Copy out the rows from the line containing "The width and height of the screenshot is (900, 713)." through the line containing "click(x=1284, y=13)", inclusive, exactly as they appear, with nothing else.

* **Dataset records**

• • • • •

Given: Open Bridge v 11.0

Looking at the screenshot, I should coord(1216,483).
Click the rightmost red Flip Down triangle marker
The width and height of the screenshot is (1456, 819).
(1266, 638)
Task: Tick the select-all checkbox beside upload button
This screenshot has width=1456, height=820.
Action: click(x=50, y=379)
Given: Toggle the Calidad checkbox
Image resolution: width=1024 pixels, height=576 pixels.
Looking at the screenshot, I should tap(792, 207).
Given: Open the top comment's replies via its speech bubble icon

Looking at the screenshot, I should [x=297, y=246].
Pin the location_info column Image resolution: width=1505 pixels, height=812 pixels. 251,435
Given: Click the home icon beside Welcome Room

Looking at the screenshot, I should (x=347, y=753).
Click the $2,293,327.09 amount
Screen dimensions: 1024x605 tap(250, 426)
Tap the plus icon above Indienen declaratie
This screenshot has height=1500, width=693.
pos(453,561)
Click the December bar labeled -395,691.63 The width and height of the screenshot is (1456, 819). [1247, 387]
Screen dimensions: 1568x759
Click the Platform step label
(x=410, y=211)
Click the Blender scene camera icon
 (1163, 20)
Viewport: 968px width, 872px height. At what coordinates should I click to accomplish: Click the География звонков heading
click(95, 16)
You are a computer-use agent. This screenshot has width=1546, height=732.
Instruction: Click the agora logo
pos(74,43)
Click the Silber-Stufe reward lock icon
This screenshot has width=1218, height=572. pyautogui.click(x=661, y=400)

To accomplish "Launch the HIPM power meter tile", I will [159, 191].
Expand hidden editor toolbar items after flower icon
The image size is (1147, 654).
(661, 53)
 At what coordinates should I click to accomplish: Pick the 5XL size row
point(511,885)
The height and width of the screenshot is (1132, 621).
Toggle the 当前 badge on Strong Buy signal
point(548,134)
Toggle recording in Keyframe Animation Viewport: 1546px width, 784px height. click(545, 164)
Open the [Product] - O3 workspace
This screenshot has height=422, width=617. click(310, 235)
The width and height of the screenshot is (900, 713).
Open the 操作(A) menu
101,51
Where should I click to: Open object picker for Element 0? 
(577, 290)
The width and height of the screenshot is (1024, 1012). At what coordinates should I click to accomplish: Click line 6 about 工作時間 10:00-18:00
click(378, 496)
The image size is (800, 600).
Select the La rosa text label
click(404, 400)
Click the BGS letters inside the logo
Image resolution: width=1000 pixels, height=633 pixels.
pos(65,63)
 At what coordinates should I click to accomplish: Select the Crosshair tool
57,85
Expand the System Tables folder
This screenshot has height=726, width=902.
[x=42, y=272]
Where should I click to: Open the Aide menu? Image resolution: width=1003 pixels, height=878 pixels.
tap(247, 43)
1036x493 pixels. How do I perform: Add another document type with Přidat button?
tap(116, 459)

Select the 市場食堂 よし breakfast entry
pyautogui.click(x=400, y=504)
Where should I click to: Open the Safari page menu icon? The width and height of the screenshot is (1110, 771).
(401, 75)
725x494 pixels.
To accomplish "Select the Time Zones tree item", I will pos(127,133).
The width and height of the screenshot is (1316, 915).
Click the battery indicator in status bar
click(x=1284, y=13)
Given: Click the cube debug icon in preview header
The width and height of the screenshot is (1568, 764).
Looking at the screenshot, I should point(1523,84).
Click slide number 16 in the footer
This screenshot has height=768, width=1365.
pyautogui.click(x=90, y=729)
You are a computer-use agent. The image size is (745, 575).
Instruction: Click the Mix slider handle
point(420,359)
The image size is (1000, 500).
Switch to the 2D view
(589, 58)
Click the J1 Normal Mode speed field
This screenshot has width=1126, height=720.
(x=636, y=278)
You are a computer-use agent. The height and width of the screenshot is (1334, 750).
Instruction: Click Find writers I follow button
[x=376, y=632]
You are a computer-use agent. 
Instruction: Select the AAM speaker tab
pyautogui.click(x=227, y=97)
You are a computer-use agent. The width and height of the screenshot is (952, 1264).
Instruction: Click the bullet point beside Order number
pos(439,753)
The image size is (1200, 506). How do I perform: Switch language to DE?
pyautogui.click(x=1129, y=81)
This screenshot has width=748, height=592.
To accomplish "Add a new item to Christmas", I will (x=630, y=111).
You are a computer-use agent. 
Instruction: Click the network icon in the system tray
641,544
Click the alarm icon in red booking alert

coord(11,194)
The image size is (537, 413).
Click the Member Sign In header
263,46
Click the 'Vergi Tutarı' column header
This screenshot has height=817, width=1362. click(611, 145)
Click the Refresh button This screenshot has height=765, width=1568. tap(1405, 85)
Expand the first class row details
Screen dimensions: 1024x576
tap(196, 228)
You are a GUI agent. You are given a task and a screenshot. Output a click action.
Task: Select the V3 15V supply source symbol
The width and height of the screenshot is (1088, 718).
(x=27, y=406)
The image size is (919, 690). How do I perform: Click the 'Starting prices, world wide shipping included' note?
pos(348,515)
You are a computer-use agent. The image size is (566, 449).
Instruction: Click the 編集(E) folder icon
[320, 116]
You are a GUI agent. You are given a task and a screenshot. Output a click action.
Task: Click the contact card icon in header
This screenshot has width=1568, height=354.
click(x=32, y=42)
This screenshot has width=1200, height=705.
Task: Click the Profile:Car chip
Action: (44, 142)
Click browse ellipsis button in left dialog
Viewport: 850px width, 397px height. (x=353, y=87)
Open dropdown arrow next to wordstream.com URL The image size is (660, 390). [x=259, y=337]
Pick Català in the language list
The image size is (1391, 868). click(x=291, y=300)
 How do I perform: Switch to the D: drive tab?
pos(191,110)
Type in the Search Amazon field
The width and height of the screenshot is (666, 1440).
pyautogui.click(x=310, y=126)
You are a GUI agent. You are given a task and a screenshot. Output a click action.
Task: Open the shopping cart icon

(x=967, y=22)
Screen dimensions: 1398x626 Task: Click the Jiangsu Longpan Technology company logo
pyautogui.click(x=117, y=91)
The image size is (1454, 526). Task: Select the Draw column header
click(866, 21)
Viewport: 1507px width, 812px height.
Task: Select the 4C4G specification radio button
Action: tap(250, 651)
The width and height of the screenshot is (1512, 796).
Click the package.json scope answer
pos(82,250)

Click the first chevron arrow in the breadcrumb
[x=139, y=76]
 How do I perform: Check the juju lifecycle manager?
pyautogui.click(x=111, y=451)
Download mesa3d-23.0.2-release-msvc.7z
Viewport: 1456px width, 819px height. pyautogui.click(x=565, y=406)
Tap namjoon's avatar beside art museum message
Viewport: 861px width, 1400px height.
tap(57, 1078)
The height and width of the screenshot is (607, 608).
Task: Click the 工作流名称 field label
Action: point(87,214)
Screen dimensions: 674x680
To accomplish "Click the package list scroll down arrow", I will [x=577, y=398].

• • • • •

* **Solution for this problem**
The width and height of the screenshot is (900, 713).
Open the 操作(A) menu
101,51
Where should I click to: Open object picker for Element 0? 
(577, 290)
The width and height of the screenshot is (1024, 1012). At what coordinates should I click to accomplish: Click line 6 about 工作時間 10:00-18:00
click(378, 496)
The image size is (800, 600).
Select the La rosa text label
click(404, 400)
Click the BGS letters inside the logo
Image resolution: width=1000 pixels, height=633 pixels.
pos(65,63)
 At what coordinates should I click to accomplish: Select the Crosshair tool
57,85
Expand the System Tables folder
This screenshot has height=726, width=902.
[x=42, y=272]
Where should I click to: Open the Aide menu? Image resolution: width=1003 pixels, height=878 pixels.
tap(247, 43)
1036x493 pixels. How do I perform: Add another document type with Přidat button?
tap(116, 459)

Select the 市場食堂 よし breakfast entry
pyautogui.click(x=400, y=504)
Where should I click to: Open the Safari page menu icon? The width and height of the screenshot is (1110, 771).
(401, 75)
725x494 pixels.
To accomplish "Select the Time Zones tree item", I will pos(127,133).
The width and height of the screenshot is (1316, 915).
Click the battery indicator in status bar
click(x=1284, y=13)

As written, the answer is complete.